EXERCISE DETAILS
Please rewrite the items between the lines holding "Task: Switch to the Domande tab" and "point(166,158)", inclusive, putting "chart" in place of "legend" and leaving everything else unchanged.

EXERCISE INPUTS
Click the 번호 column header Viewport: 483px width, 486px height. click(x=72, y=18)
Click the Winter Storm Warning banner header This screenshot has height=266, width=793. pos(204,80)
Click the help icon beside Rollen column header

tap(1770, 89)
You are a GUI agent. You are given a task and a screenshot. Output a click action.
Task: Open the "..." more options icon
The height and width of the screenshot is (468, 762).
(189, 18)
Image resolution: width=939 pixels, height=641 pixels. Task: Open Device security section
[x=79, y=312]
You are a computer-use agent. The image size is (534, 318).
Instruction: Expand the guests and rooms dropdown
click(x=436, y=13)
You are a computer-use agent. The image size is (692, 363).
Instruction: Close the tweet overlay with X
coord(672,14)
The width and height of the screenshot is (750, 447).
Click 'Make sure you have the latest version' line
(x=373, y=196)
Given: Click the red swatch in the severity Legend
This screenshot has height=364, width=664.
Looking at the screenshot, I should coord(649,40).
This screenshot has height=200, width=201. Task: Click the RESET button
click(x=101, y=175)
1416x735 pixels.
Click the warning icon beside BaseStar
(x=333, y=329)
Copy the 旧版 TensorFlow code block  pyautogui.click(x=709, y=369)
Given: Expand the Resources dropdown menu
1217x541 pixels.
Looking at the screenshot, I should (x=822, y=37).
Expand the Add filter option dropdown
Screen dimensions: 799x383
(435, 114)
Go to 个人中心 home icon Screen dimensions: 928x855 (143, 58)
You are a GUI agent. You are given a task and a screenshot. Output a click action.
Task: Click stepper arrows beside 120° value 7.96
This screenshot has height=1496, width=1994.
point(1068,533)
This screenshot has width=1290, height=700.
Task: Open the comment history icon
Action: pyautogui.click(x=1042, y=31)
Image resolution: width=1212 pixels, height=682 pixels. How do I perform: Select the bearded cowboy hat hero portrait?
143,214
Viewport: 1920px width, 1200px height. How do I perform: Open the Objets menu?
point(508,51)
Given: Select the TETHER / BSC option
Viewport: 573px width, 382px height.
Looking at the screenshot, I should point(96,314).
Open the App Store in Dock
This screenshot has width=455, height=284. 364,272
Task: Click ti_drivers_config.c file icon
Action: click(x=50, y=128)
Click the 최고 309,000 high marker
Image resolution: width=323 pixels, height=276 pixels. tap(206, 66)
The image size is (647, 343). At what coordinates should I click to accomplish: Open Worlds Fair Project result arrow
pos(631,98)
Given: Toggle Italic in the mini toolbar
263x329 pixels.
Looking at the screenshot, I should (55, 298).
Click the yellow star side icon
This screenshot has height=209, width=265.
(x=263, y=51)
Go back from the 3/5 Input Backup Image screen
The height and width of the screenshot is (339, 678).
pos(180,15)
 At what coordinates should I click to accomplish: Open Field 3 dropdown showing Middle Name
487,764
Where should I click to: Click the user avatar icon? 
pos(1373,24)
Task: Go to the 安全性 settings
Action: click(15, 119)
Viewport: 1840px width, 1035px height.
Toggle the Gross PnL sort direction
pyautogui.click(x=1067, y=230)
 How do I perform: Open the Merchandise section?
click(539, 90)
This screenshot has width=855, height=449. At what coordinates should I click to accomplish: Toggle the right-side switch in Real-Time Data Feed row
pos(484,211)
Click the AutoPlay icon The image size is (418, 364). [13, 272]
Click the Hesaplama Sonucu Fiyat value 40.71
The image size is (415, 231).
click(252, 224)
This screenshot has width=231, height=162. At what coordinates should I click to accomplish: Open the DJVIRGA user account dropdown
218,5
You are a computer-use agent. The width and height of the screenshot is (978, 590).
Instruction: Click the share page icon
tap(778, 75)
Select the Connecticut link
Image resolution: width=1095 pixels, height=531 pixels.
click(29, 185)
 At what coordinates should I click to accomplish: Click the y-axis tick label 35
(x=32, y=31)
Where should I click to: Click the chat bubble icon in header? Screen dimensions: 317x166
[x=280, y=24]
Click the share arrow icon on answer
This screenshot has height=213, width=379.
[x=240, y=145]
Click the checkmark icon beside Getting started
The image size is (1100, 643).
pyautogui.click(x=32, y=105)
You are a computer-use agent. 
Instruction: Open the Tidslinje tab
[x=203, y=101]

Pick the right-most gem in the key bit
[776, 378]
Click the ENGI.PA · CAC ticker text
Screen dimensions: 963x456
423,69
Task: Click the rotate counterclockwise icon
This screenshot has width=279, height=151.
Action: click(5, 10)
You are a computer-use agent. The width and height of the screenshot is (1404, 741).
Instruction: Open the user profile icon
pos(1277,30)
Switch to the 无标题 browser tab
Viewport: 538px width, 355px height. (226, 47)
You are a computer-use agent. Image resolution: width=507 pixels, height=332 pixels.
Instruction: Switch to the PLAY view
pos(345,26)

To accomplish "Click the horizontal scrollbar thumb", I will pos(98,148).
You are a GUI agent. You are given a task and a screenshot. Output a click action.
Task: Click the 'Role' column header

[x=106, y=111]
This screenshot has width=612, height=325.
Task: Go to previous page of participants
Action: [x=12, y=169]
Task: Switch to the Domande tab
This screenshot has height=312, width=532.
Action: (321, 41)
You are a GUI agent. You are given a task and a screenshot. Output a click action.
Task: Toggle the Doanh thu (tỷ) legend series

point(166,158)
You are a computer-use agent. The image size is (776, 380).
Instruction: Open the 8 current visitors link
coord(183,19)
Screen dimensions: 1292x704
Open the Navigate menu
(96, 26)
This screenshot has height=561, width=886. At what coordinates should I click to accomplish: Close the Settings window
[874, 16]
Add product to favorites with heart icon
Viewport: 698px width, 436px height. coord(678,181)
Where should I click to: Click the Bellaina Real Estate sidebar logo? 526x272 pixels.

FINISHED ANSWER
Task: Switch to the Domande tab
This screenshot has height=312, width=532.
Action: (321, 41)
You are a GUI agent. You are given a task and a screenshot. Output a click action.
Task: Toggle the Doanh thu (tỷ) chart series

point(166,158)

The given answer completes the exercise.